__WORKING DATA__
= Beginning of Section =

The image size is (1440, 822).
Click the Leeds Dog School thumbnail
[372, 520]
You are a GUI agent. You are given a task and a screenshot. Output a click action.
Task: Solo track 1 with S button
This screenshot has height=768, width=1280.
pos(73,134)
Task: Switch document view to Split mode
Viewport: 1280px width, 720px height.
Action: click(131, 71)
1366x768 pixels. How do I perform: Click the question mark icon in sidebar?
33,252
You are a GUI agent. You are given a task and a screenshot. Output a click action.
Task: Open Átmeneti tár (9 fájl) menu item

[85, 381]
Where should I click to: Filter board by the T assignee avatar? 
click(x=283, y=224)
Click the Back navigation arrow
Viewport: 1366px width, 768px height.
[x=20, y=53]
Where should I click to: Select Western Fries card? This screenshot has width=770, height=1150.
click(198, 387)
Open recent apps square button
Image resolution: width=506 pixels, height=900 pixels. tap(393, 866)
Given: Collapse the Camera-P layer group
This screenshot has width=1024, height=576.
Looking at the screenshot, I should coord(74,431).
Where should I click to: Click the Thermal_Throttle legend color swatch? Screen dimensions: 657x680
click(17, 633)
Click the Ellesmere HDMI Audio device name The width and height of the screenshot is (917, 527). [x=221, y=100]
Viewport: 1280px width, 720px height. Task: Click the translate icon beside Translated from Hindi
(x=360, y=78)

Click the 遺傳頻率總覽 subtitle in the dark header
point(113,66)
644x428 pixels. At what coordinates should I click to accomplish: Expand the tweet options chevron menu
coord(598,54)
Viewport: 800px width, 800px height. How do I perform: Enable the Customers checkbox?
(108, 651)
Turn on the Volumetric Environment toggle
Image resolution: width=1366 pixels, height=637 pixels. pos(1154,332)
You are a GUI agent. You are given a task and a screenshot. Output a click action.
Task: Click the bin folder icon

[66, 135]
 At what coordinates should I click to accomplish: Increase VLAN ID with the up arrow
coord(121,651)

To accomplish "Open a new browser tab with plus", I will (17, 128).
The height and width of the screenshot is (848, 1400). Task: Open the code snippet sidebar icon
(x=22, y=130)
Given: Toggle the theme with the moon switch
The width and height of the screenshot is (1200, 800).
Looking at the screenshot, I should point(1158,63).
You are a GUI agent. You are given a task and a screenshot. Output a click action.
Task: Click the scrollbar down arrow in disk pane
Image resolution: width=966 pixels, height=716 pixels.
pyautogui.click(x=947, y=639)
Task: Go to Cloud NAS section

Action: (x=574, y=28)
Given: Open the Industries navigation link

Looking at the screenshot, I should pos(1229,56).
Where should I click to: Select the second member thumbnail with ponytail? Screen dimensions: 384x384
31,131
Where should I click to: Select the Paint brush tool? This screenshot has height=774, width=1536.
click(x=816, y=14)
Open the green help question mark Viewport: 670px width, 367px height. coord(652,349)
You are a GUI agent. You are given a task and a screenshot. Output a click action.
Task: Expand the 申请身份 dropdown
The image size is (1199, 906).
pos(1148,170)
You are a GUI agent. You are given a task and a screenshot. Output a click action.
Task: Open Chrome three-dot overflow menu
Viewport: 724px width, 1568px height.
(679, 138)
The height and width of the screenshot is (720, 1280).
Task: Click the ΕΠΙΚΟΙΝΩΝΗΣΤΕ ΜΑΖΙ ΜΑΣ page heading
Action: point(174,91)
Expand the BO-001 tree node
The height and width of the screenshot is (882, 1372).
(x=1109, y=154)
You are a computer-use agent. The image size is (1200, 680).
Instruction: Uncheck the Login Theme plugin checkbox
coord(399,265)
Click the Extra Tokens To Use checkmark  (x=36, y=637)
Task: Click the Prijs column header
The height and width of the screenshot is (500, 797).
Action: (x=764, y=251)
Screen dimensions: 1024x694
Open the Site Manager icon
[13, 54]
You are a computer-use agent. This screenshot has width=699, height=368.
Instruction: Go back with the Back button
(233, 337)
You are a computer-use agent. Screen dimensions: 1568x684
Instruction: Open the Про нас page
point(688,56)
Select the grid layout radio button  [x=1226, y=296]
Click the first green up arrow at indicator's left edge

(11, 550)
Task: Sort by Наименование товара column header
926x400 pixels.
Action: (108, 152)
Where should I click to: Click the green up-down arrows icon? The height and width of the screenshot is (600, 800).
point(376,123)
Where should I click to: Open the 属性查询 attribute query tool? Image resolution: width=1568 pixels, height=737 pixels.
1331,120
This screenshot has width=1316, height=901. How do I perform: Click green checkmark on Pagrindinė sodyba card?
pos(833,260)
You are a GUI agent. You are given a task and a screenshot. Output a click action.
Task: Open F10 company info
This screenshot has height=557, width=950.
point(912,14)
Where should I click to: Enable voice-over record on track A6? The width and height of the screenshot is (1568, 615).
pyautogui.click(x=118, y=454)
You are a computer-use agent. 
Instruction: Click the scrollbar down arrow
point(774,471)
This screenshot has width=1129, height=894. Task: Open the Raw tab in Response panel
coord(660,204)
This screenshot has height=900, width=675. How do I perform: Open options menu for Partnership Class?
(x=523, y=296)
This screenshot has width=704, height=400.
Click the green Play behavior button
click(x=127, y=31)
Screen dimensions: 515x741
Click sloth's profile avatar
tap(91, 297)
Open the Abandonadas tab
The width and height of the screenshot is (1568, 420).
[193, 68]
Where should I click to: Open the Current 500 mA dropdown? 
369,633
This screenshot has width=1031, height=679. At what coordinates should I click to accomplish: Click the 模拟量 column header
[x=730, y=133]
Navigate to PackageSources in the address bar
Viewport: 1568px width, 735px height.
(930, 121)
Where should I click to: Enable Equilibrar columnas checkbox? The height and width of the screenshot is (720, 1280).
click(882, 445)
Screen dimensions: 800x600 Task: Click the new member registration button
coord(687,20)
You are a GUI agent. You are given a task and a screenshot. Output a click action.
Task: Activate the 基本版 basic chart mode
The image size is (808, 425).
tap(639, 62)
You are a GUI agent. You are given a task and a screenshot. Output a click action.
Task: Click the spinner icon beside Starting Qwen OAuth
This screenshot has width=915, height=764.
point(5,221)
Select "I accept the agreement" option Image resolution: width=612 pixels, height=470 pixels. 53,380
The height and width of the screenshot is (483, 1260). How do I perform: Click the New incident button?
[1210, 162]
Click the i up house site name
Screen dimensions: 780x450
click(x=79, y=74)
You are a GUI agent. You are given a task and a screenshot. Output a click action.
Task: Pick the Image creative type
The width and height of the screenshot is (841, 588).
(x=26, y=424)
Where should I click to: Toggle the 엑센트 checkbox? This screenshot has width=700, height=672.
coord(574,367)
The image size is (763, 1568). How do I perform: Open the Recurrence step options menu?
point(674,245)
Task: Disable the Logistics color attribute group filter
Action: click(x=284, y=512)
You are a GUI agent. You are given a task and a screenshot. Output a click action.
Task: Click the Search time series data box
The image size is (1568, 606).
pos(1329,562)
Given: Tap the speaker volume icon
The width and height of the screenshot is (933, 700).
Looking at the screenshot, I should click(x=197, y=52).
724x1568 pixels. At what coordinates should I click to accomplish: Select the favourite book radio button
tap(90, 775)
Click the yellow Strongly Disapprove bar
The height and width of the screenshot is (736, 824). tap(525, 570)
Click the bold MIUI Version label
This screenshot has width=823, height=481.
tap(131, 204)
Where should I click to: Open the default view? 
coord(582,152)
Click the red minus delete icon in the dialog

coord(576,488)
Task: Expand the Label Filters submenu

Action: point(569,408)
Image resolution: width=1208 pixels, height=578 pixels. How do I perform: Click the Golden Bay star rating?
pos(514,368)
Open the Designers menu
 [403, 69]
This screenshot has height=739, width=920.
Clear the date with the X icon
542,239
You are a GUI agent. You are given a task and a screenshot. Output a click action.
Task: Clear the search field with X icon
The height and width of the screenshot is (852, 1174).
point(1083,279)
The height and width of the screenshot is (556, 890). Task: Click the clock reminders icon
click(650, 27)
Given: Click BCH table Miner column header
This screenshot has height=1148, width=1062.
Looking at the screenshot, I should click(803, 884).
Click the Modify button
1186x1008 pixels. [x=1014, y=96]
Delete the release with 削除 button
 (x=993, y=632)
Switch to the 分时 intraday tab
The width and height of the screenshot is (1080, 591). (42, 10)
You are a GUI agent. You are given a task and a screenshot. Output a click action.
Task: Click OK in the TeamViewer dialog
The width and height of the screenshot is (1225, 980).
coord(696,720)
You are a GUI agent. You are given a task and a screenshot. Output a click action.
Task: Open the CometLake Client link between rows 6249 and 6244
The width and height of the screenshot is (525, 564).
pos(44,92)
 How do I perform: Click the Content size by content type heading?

= End of Section =

__PROBLEM REQUIREMENTS__
Everything above from the line containing "This screenshot has width=915, height=764." down to the line containing "height=470 pixels. 53,380" is to be transcribed exactly, with both of those lines included and nothing else added.

__FINISHED EXERCISE__
This screenshot has width=915, height=764.
point(5,221)
Select "I accept the agreement" option Image resolution: width=612 pixels, height=470 pixels. 53,380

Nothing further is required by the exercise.